Effects of FSP27β depletion by siRNA on LD sizes in HB2 adipocytes. A, immunoblot analysis of FSP27α, FSP27β, and CideA in HB2 adipocytes in which FSP27α and FSP27β were depleted using siRNA. The black triangle and circle represent molecular mass markers of 33.6 kDa and 27.1 kDa, respectively. B, HB2 adipocytes were stained with BODIPY 493/503 for triacylglycerol for 2 days after the knockdown with siRNA. Scale bar: 10 μm. C, quantitation of LD sizes in HB2 adipocytes in which FSP27α and FSP27β were depleted with siRNA. Data are the means ± S.E. of the diameters of the largest LD in 35 cells. # shows p < 0.01 versus control cells. D, typical LD pattern in HB2 adipocytes stained with BODIPY 493/503 for triacylglycerol for 2 days after the knockdown with siRNA. Scale bar: 10 μm.

Figure 6.

LD size and number in white and brown adipocytes from FSP27 knock-out mice. A, immunoblot analysis of FSP27 and CideA protein in eWAT and BAT from wild-type (WT), FSP27 hetero KO (HE), and FSP27 homo KO (HO) mice. B, sections of eWAT and BAT from WT, FSP27 hetero KO (HE), and FSP27 homo KO (HO) mice were stained by hematoxylin-eosin and examined by light microscopy. Scale bar: 100 μm. C, quantitation of LD sizes in eWAT and BAT from wild-type (WT), FSP27 hetero KO (HE), and FSP27 homo KO (HO) mice. n = 1,593 (WT), 2,201 (HE), and 16,355 (HO) in eWAT and 20,372 (WT), 18,953 (HE), and 8,243 (HO) in BAT. # shows p < 0.01. D, comparison of LD numbers in a unit area of eWAT and BAT from wild-type (WT), FSP27 hetero KO (HE), and FSP27 homo KO (HO) mice. # shows p < 0.01. The LD area in C and LD number in D were measured with BZ-X710, Keyence.

Figure 7.

FSP27β inhibits the homo dimerization of CideA in COS cells and forms a complex with CideA in BAT. A, overexpression of FSP27β inhibits the homodimer formation of CideA in COS cells.
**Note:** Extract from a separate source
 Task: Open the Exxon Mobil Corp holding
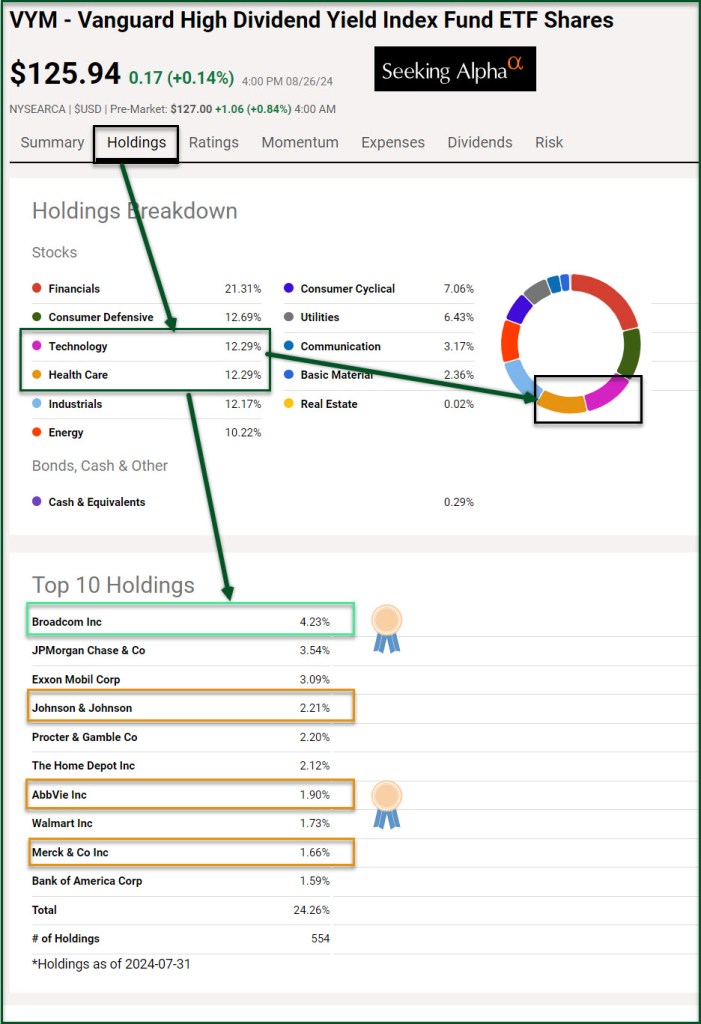coord(76,680)
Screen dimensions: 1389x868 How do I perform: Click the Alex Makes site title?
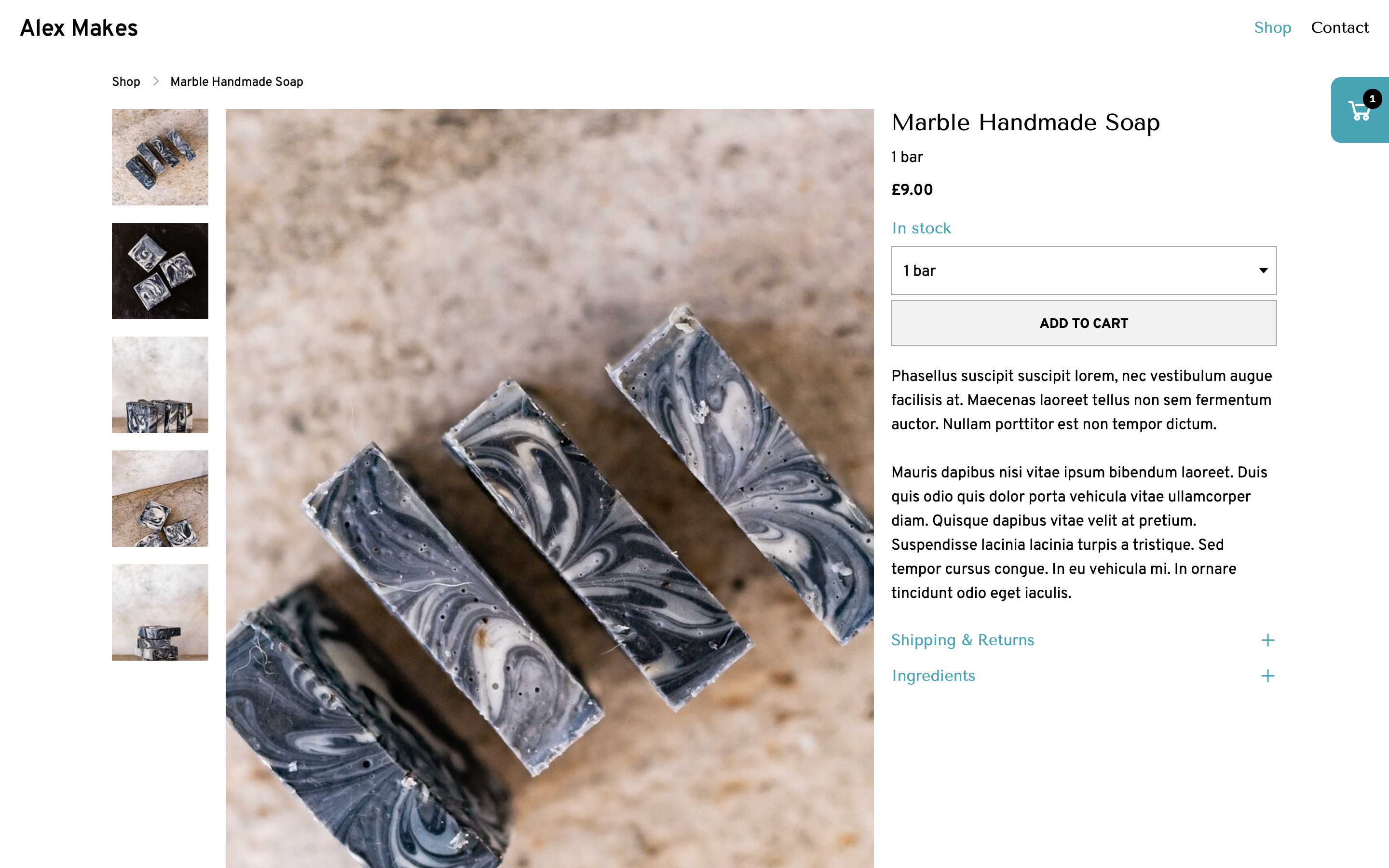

Extracts of COS cells transfected with an expression vector pcDNA encoding CideA-MYC alone, CideA-MYC, and CideA-HA with or without a vector pIRES2-DSRed2 encoding FSP27β, as indicated, were subjected to immunoprecipitation (IP) with antibody to HA. Total cells and immunoprecipitates were subsequently subjected to immunoblot analysis with antibody to MYC, FSP27, and HA. Total amounts of plasmids in each cell were adjusted to the same by adding pcDNA and pIRES2-DSRed2 vectors. B, detergent extracts of the BAT and eWAT of 9-week old mice were subjected to immunoprecipitation with the antibody against CideA. Total cell lysates and the resulting immunoprecipitates were analyzed with an immunoblot analysis using antibodies to FSP27 and CideA.

Figure 8.

Proposed mechanisms by which the Cide protein family regulates LD sizes in WAT and BAT. In WAT, FSP27α on neighboring LD induces homo dimerization, resulting in the fusion of LD, subsequent lipid exchange, and formation of larger LD (A). CideA also mediates the formation of large LD in the same manner (B). In BAT, FSP27β inhibits the homo dimerization of CideA and suppresses the formation of large LD (C).